Intel's Atom Architecture: The Journey Beginsby Anand Lal Shimpi on April 2, 2008 12:05 AM EST
- Posted in
Fighting Power Consumption...with a Longer Pipeline?
Atom's pipeline is a fairly deep 16 stages, with a 13 stage mispredict penalty. Note that this is longer than the Core 2 Duo's 14 stage pipeline, which is surprising given the low power focus the design team had for Atom.
A 16-stage pipeline complete with 3 instruction fetch and 3 instruction decode stages, more than expected
Longer pipelines are generally associated with greater power consumption especially as of late due to the Pentium 4's tenure. Intel gave us three reasons for the long pipeline:
When faced with a decision between trading off latency for power, the Austin design team always favored keeping power low, even if it meant increasing latencies. Atom doesn't fire the large banks of its caches unless the cache controller knows there's a true hit in the cache, unfortunately this increases the access latency of the cache. In order to keep clock speeds high, these cache accesses have to be further pipelined. The benefit is that power is kept low; Atom keeps things as physically tagged caches to avoid the power burden of a virtually tagged cache.

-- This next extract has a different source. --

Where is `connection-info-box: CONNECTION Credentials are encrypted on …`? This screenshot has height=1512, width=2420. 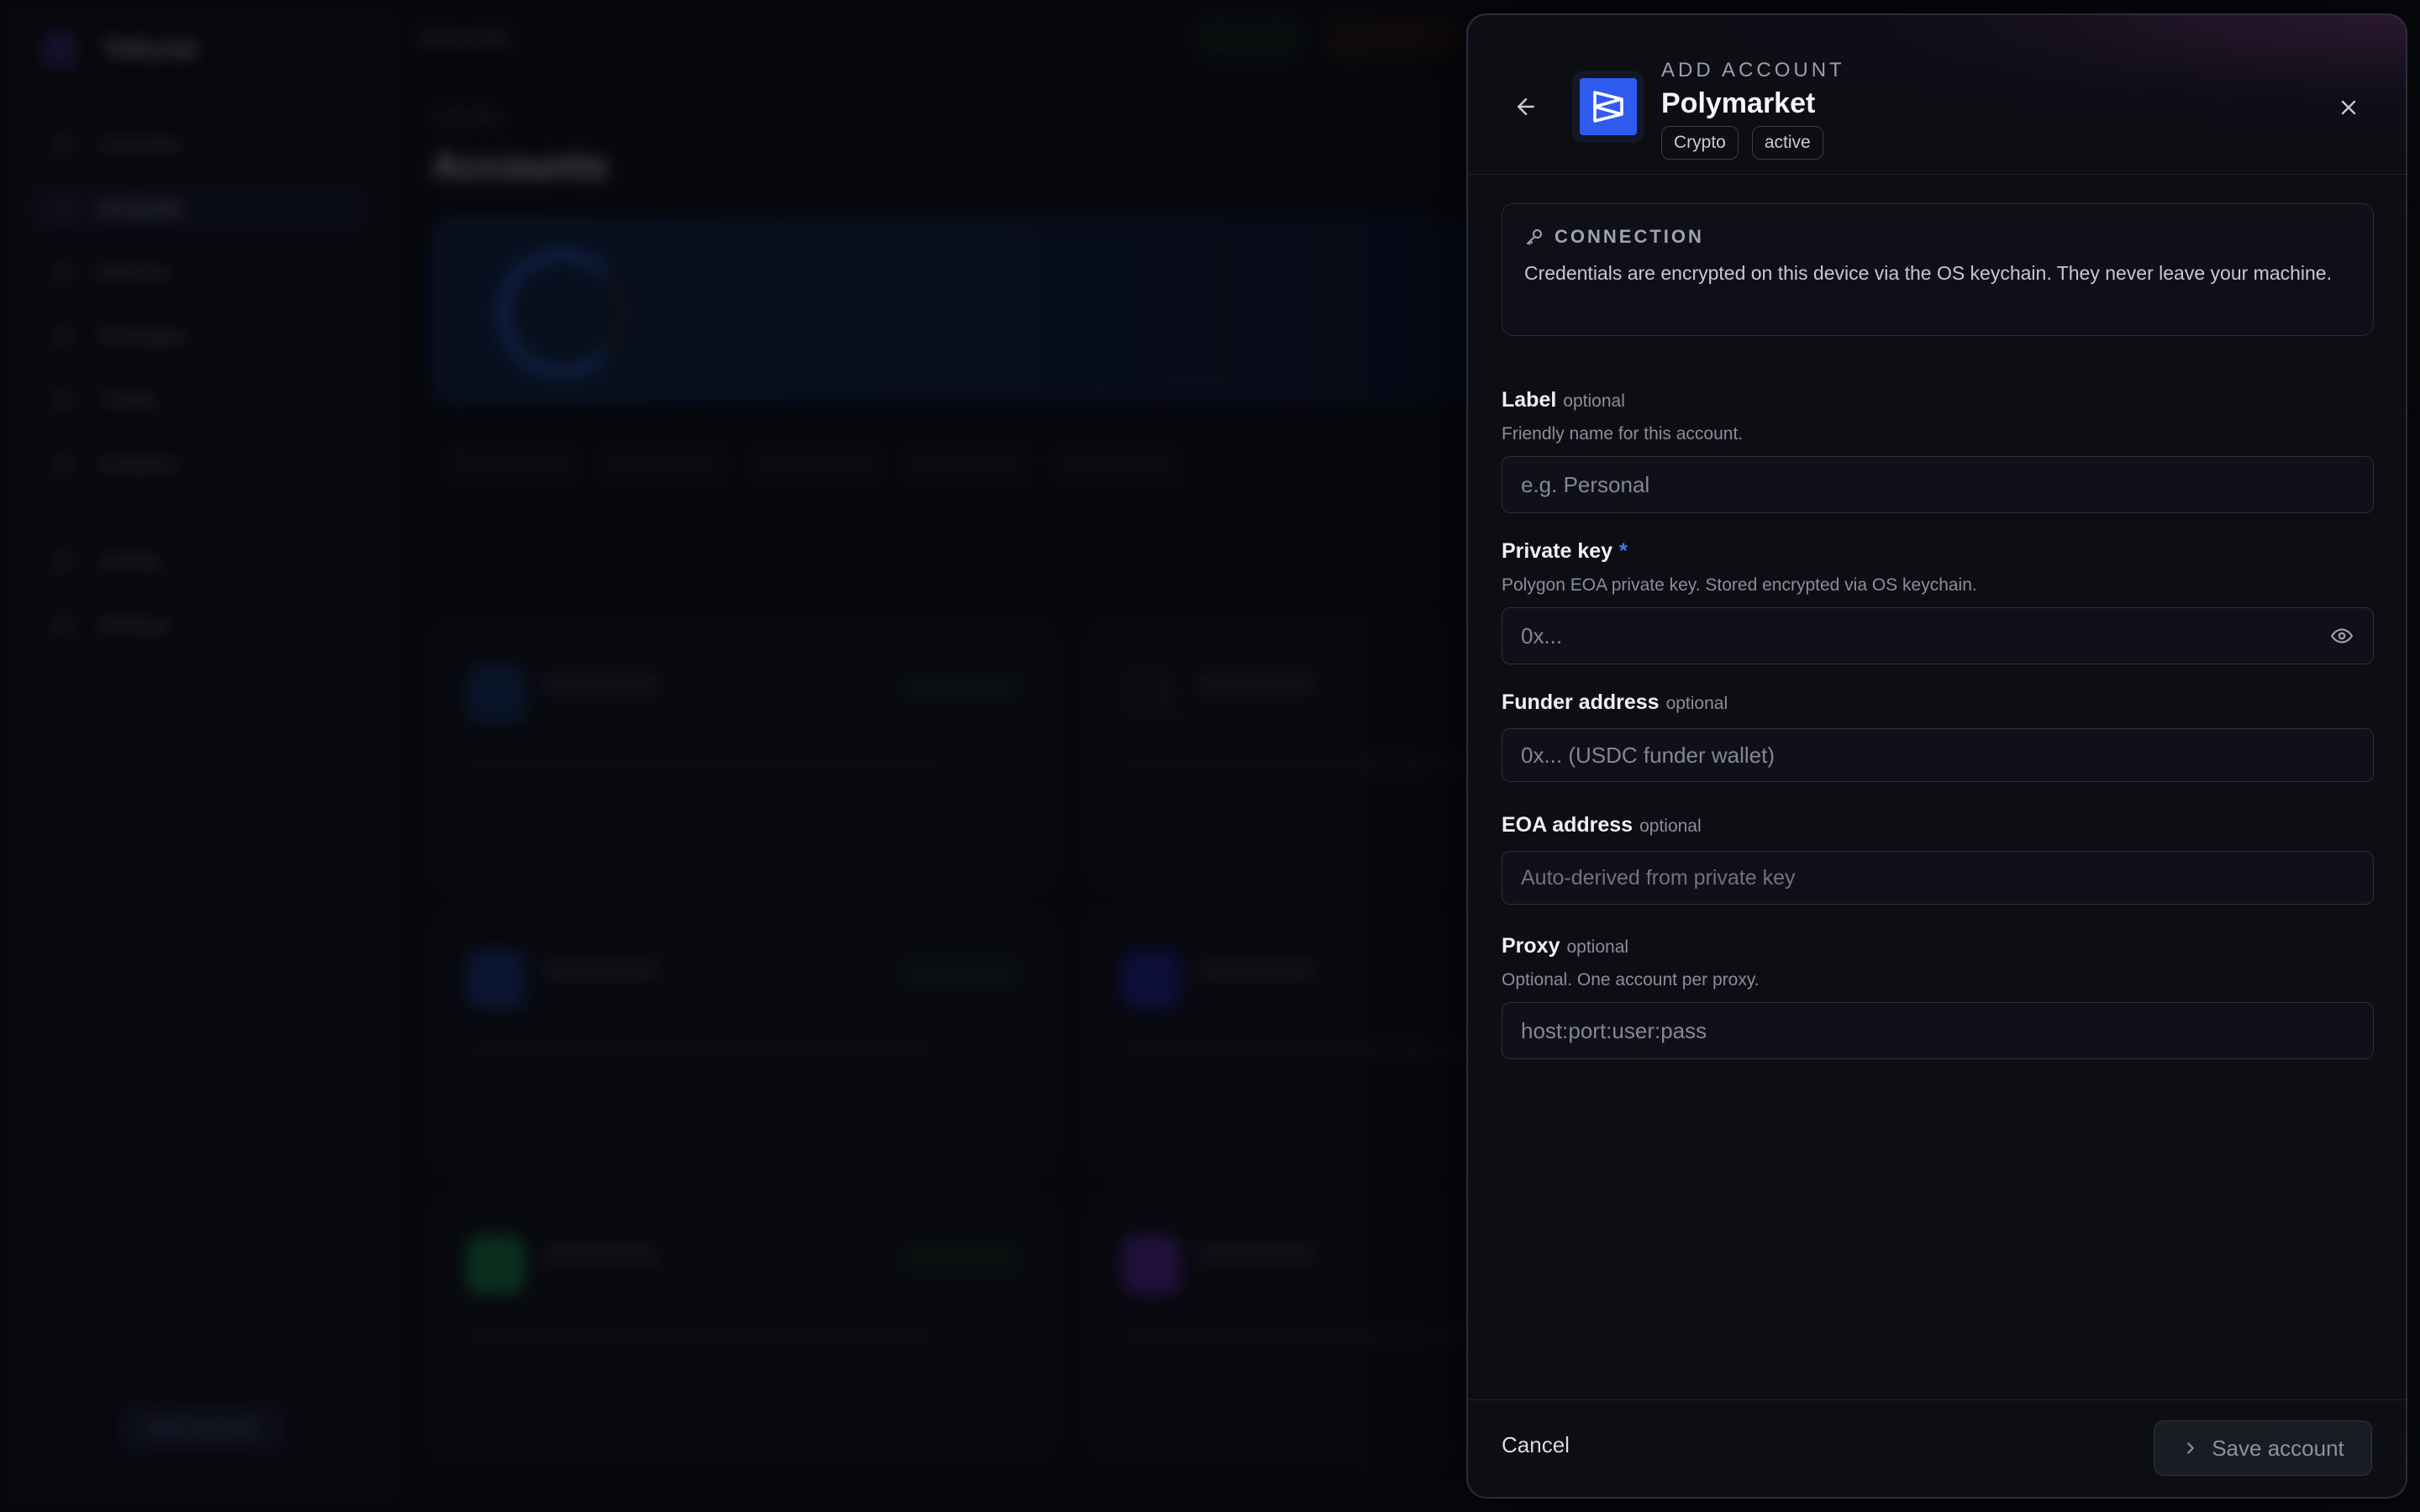 connection-info-box: CONNECTION Credentials are encrypted on … is located at coordinates (1938, 270).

The same sort of latency tradeoff is made in the decoding stages. Remember the slow vs. fast paths through the decoders? The slow path is higher latency but is guaranteed to properly decode an instruction, the added latency forces Atom to have three decoding stages instead of two.

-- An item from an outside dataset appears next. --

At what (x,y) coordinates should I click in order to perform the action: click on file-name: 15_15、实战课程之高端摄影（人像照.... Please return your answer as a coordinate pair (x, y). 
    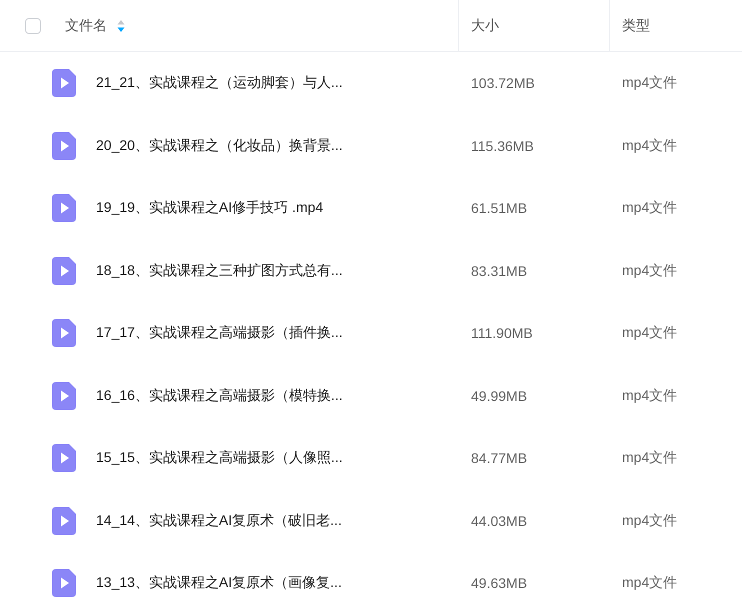
    Looking at the image, I should click on (220, 458).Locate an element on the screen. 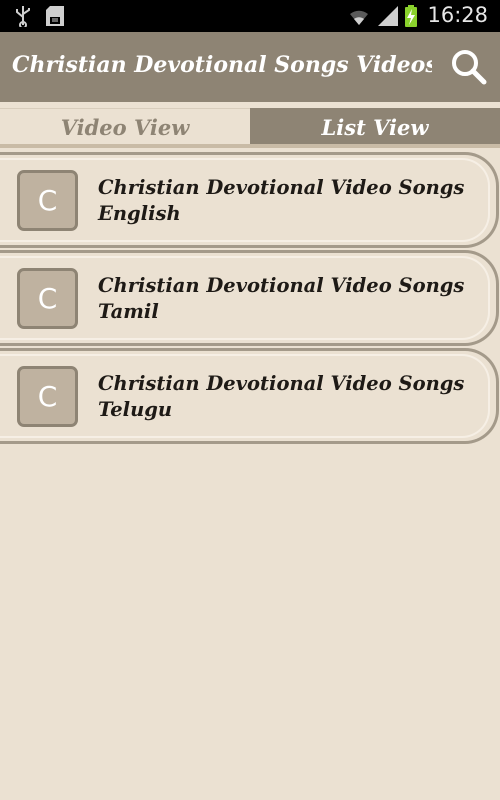 The height and width of the screenshot is (800, 500). wifi-icon is located at coordinates (359, 18).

Finally there are some algorithms in which SMT added a stage or two to the pipeline, the end result being a fairly lengthy pipeline for such a simple CPU. The reasoning however makes sense; there is no NetBurst nonsense here, all of these decisions were made to keep power consumption as low as possible while hitting the right frequency targets. As a fairly simple two-issue core, Atom needs clock speed in order to give us the sort of performance we are expecting of it.